Durch den hervorragenden siebten Platz von Tsunoda in Australien kämpft sich das Schwesterteam von Red Bull Racing auf den 6. Platz der Konstrukteurswertung vor. Teamchef Laurent Mekies erklärt: „Wer im Mittelfeld die Nase vorn hat, ist Sechster, und im Moment sind wir das. Aber wir haben erst drei Rennwochenenden hinter uns und noch eine lange Saison vor uns.“
„Wir wissen, dass sich die Reihenfolge wieder verschieben wird, abhängig davon, wie Verbesserungen an den Autos einschlagen, wie gut Rennstrecke und Bedingungen zum einen oder anderen Wagen passen oder wie gut an einem GP-Wochenende gearbeitet wird.“, analysiert der Franzose weiter.
„Wer sich durchsetzen will, muss effizient entwickeln und sein Rennwochenende so perfekt wie möglich umsetzen. Das alles ist wunderbar für die Fans und eine Herausforderung für uns als Wettbewerber.“, stellt Mekies klar. „In Australien haben wir fast alles richtig gemacht und als Lohn diesen siebten Platz von Yuki eingefahren. Aber wir behalten die Füße hübsch auf dem Teppich. Nur wenn wir noch härter arbeiten, werden wir uns behaupten können, denn dieser Kampf im Mittelfeld wird brutal!“
Auch Racing-Bull-CEO Peter Bayer schließt sich der Meinung seines Teamchefs an. „Wenn die besten fünf Teams keine Fehler machen, dann ist es so gut wie unmöglich, einen Punkt zu holen. Aber du musst dich in eine Position bringen, um davon profitieren zu können, wenn einer der an sich schnelleren Konkurrenten schwächelt. So wie wir das in Melbourne erlebt haben.“, erklärt er.

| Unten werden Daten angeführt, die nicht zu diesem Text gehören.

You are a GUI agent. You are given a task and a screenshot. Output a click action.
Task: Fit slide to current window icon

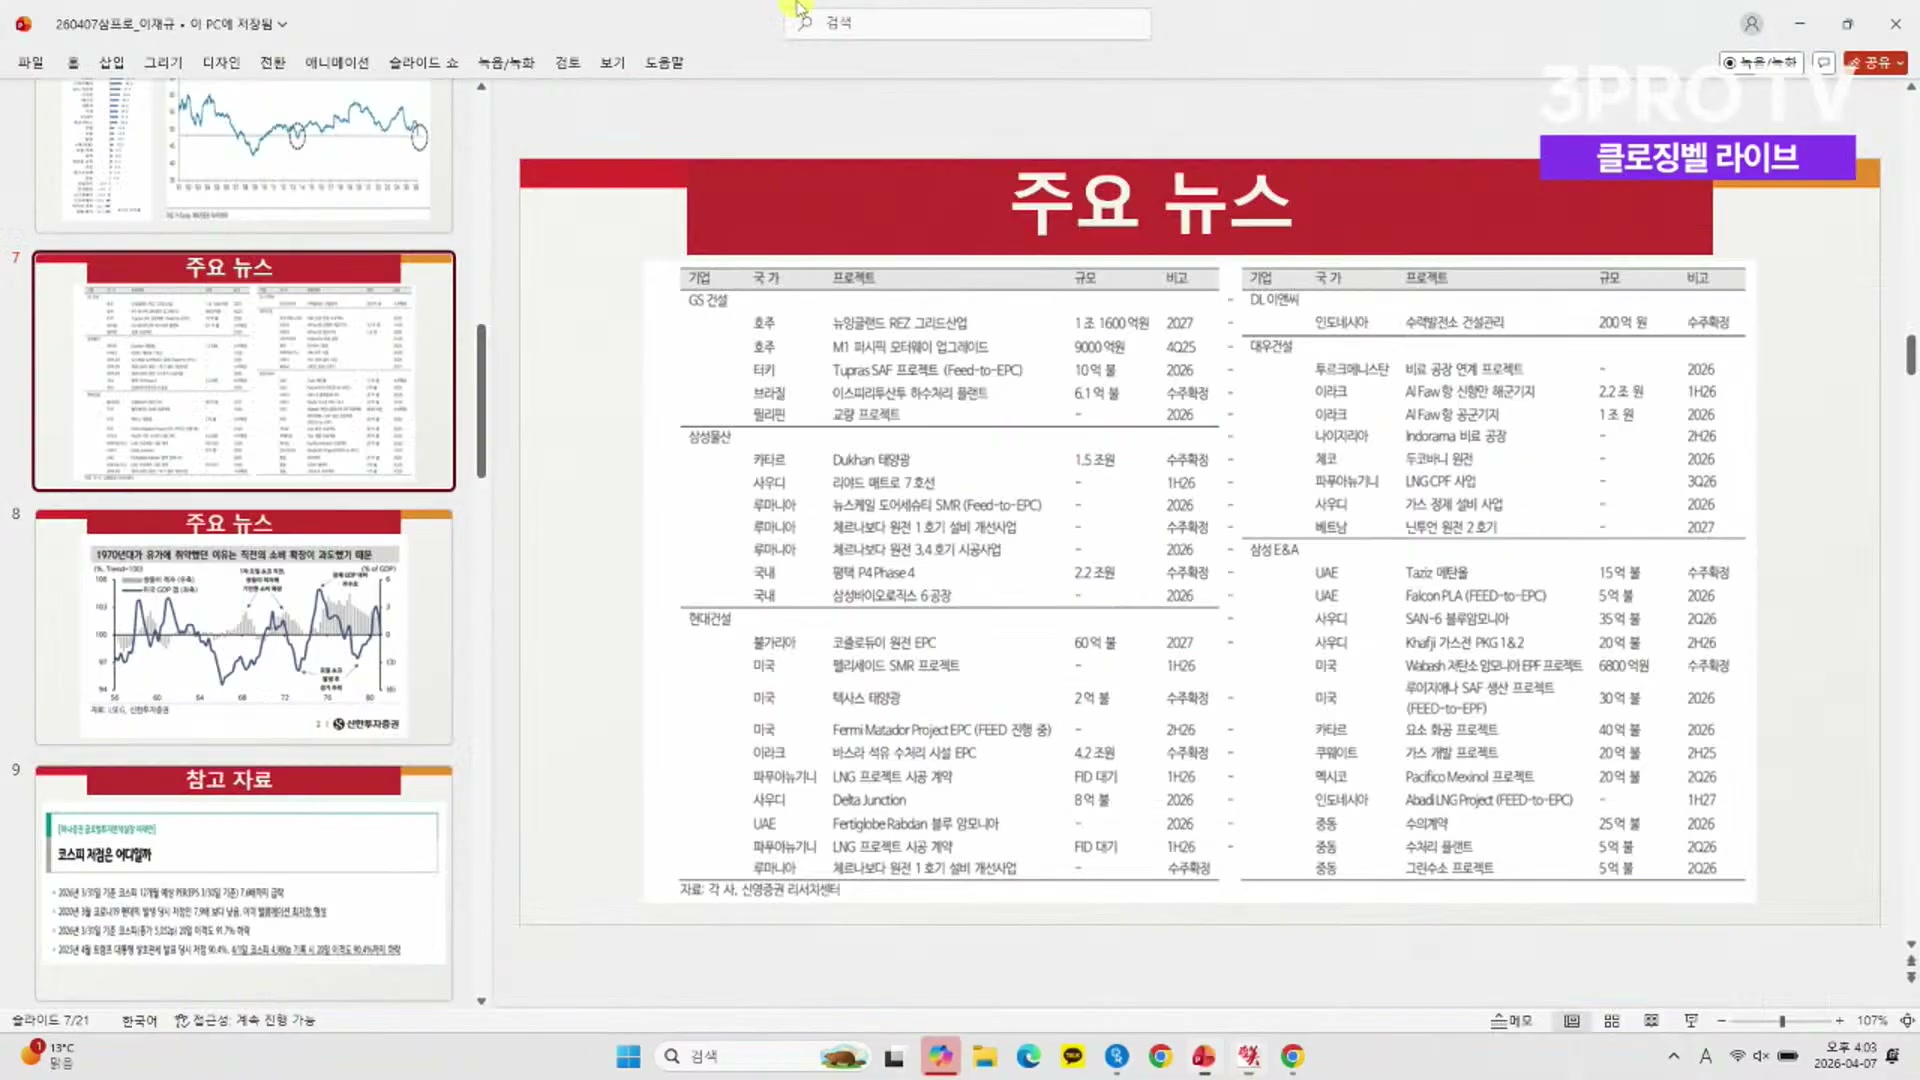(x=1907, y=1021)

„Das Team hat Tag und Nacht geschuftet, um den neuen Flügel fürs Australien-Wochenende fertig zu bekommen, und es war schön zu sehen, wie diese Arbeit belohnt wurde. Das war ein toller Motivationsschub, auch fürs kommende Wochenende in Suzuka.“, resümiert der Österreicher.
Für Yuki Tsunoda wäre es das erste Mal, dass er bei seinem Heim-GP in die Punkteränge fahren würde. Bisher konnte er nur einen dreizehnten und zwölften Platz einfahren.